Collected data entries:

================

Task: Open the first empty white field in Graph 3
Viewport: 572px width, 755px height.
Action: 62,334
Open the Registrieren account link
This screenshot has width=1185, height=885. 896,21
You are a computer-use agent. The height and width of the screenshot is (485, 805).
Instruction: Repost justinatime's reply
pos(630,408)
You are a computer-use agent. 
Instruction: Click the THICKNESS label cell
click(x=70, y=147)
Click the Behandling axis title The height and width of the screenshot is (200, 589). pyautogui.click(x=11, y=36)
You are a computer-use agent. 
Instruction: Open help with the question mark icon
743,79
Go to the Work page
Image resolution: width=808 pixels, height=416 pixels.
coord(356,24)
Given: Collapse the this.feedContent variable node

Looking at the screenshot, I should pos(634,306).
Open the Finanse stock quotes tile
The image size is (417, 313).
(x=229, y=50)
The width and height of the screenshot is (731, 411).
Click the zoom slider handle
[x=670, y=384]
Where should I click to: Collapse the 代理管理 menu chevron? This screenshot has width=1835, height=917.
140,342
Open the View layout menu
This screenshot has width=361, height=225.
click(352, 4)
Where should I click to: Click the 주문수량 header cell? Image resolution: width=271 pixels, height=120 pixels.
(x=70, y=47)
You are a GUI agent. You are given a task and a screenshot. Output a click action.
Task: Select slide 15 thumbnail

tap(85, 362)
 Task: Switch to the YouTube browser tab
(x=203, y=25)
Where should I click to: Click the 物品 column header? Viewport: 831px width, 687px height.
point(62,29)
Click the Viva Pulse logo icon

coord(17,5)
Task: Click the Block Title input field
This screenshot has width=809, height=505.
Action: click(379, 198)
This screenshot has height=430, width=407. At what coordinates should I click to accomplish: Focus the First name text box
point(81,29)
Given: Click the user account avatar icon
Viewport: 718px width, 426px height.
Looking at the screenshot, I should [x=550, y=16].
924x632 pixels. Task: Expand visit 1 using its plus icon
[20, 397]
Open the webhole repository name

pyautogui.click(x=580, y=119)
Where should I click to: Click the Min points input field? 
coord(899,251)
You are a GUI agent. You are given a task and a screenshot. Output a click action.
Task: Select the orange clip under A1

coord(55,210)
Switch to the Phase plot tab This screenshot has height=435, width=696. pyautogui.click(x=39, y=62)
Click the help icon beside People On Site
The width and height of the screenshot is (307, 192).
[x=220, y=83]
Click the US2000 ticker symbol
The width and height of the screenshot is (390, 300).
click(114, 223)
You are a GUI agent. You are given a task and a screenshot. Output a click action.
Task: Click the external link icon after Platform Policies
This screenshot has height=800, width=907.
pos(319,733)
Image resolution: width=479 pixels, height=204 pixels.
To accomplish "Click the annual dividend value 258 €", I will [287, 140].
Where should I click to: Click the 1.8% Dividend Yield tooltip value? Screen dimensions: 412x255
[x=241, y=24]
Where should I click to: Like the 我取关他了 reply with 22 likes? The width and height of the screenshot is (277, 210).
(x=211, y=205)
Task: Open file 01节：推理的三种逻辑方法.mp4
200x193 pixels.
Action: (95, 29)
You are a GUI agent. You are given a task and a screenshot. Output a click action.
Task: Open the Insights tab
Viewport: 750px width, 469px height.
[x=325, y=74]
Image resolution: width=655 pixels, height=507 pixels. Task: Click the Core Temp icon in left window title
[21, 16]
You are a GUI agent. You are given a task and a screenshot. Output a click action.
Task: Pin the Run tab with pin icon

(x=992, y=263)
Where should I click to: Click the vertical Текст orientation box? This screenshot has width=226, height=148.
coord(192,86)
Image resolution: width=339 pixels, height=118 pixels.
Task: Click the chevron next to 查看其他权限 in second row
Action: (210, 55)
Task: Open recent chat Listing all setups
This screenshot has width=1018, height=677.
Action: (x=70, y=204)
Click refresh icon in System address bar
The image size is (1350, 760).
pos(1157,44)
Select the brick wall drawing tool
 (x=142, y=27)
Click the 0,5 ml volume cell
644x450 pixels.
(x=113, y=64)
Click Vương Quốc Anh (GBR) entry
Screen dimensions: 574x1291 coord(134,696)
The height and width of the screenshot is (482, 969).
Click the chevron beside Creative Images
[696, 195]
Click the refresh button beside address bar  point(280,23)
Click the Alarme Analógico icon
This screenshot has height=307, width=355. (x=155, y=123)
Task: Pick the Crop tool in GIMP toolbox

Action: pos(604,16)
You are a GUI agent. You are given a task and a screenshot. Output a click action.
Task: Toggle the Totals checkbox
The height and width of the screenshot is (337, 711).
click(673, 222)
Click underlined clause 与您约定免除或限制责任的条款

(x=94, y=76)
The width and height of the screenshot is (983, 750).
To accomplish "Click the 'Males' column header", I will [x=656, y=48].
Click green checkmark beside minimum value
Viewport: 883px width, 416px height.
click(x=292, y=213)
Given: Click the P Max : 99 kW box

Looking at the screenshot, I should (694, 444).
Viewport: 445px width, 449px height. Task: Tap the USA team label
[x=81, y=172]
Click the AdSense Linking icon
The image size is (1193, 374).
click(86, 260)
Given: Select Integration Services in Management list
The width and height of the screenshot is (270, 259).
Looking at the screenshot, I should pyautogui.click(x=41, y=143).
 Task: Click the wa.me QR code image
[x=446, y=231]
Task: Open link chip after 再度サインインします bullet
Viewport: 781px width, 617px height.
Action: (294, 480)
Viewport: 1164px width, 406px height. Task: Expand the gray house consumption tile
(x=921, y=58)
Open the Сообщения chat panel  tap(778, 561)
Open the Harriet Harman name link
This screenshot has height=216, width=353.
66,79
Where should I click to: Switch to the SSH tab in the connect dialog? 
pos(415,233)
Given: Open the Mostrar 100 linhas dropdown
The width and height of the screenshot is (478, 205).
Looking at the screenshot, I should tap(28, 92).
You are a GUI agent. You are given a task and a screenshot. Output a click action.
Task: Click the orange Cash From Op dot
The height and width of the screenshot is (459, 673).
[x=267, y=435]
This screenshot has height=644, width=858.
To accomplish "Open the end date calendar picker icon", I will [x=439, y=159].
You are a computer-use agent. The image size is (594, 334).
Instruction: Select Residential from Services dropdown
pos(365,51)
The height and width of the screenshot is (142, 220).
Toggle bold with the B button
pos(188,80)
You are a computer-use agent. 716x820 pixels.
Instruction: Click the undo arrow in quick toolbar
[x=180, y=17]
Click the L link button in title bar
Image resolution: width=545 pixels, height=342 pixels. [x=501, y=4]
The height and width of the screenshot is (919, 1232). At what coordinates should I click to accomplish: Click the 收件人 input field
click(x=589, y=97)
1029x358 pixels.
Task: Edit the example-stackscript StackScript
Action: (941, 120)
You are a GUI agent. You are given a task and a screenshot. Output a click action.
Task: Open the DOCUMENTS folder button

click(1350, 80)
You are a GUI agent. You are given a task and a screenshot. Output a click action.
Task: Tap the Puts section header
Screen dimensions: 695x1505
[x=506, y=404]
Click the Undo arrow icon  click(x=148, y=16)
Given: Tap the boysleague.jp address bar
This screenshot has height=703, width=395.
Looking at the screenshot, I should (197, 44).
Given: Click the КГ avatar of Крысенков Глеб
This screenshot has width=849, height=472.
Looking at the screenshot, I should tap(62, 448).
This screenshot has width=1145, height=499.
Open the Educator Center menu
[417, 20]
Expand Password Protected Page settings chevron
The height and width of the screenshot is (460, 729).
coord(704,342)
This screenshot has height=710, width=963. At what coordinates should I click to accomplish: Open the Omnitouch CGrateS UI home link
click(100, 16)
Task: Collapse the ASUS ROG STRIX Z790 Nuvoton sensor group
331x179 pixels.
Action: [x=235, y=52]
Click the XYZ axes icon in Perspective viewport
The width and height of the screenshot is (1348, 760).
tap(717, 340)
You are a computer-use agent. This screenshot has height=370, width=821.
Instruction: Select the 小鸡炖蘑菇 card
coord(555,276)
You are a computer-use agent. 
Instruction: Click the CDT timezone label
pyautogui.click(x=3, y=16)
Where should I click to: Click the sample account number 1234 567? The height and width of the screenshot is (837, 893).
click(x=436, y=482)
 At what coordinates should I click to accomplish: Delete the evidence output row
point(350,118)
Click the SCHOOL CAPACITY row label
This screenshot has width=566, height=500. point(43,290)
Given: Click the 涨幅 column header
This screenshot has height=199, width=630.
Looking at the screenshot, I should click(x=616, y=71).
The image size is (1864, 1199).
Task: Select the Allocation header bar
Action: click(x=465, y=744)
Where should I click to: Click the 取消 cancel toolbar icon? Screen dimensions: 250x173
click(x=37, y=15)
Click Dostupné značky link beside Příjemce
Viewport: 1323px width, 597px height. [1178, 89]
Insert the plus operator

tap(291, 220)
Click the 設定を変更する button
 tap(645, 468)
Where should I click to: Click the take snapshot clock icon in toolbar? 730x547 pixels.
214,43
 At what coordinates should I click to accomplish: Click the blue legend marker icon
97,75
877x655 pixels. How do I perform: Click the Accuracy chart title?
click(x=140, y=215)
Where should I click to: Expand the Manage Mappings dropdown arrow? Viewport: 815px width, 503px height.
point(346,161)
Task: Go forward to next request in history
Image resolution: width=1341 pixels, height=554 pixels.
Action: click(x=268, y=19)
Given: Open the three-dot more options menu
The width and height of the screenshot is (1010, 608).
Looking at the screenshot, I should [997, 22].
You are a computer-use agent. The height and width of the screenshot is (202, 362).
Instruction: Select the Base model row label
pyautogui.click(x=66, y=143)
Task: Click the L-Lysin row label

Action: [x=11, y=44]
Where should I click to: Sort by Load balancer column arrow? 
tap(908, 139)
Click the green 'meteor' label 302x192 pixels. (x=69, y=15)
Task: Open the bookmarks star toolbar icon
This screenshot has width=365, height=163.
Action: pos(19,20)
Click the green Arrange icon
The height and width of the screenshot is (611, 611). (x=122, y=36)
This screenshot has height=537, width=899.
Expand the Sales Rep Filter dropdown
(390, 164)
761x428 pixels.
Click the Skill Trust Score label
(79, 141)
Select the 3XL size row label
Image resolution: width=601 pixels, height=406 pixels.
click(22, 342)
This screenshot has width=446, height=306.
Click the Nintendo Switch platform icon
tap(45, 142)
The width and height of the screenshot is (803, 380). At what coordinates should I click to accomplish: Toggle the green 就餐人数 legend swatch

================

• _What you will do_:
Rewrite the records from their start through the line containing "click(x=70, y=147)", swapping "Instruction" for "Command" and leaving everything else the same.

• _The output_:
Task: Open the first empty white field in Graph 3
Viewport: 572px width, 755px height.
Action: 62,334
Open the Registrieren account link
This screenshot has width=1185, height=885. 896,21
You are a computer-use agent. The height and width of the screenshot is (485, 805).
Command: Repost justinatime's reply
pos(630,408)
You are a computer-use agent. 
Command: Click the THICKNESS label cell
click(x=70, y=147)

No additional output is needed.